## REQUIRED ACTION
From the listing below, give again exactly the lines from the line with "This screenshot has height=405, width=721." to the line with "This screenshot has height=272, width=449.", ends included, without any pictures.

[DATA IN THIS EXERCISE]

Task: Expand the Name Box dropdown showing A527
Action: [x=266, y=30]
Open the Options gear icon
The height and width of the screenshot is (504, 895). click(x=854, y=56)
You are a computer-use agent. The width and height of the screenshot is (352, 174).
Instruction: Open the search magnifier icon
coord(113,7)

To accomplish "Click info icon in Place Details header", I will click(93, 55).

[/DATA IN THIS EXERCISE]
[DATA IN THIS EXERCISE]

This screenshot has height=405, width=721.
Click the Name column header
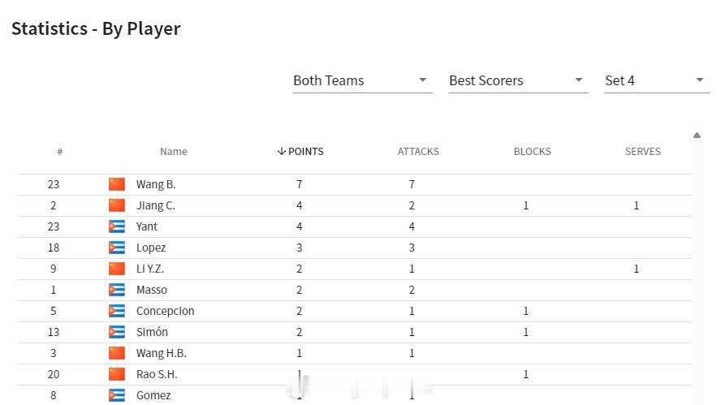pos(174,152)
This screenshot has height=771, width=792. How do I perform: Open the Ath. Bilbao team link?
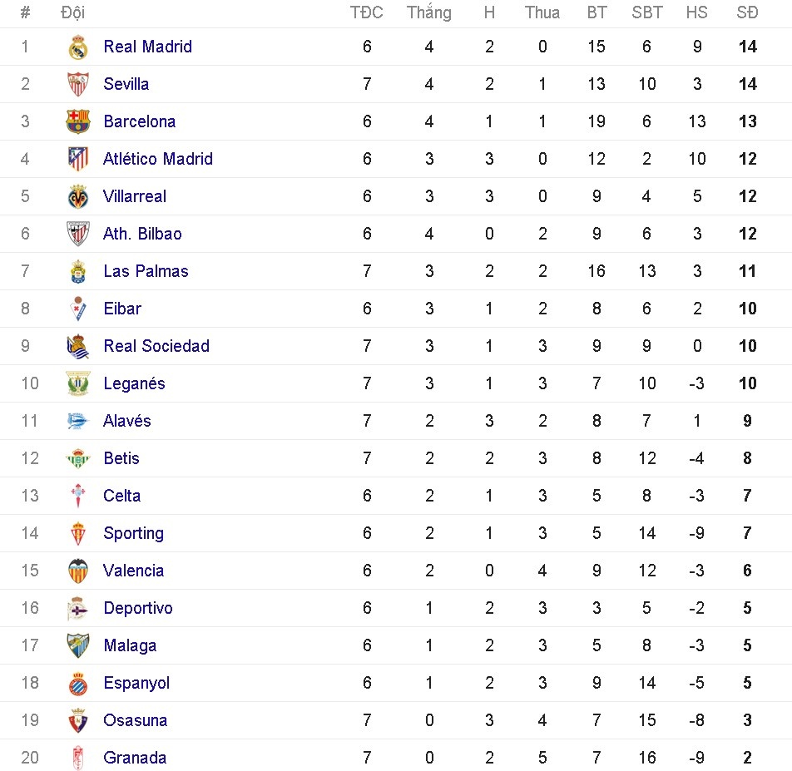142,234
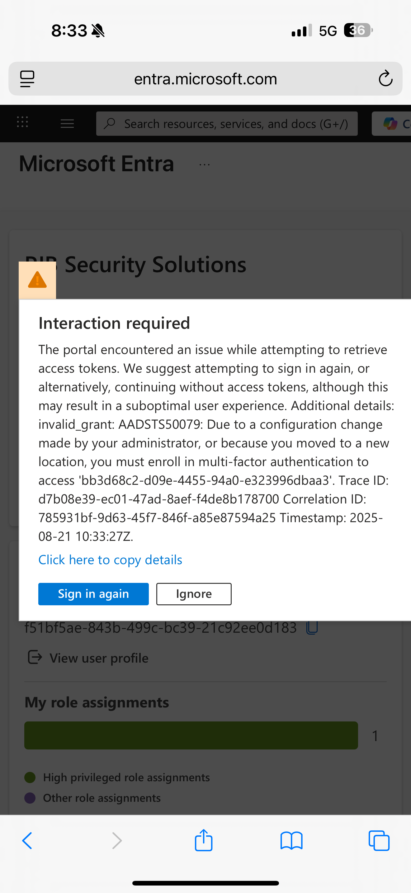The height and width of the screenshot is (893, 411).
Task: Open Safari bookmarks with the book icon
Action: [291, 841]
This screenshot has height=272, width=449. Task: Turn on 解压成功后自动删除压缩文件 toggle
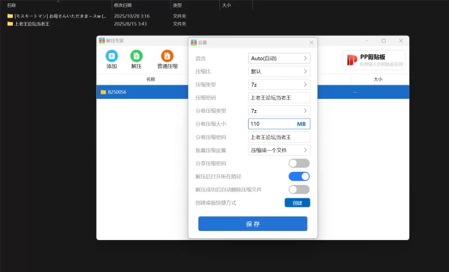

[/DATA IN THIS EXERCISE]
[DATA IN THIS EXERCISE]

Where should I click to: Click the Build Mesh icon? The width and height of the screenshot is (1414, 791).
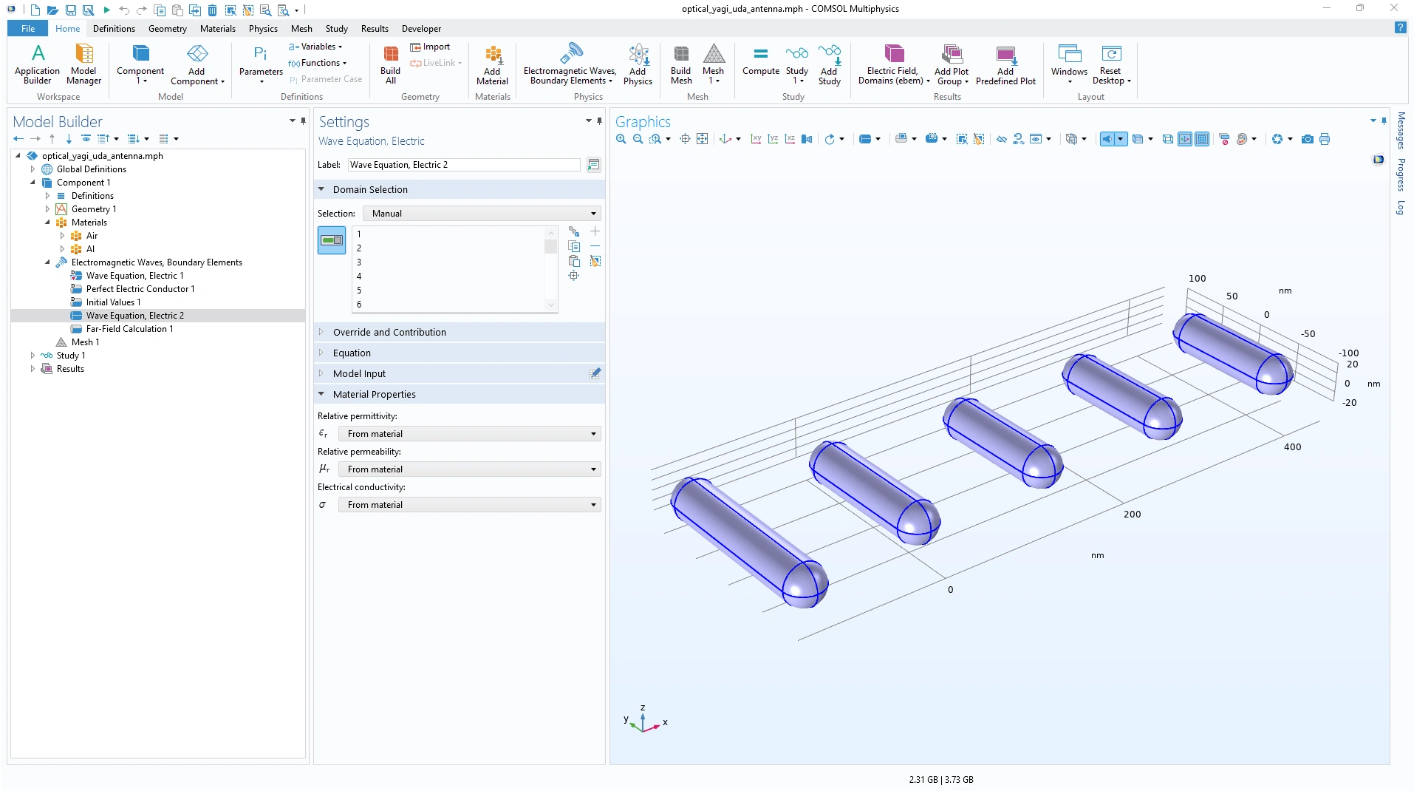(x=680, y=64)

[/DATA IN THIS EXERCISE]

## OUTPUT OF THE EXERCISE
This screenshot has height=405, width=721.
Click the Name column header
pos(174,152)
This screenshot has height=771, width=792. How do I perform: Open the Ath. Bilbao team link?
142,234
The height and width of the screenshot is (893, 411).
Task: Open Safari bookmarks with the book icon
Action: [291, 841]
This screenshot has height=272, width=449. Task: Turn on 解压成功后自动删除压缩文件 toggle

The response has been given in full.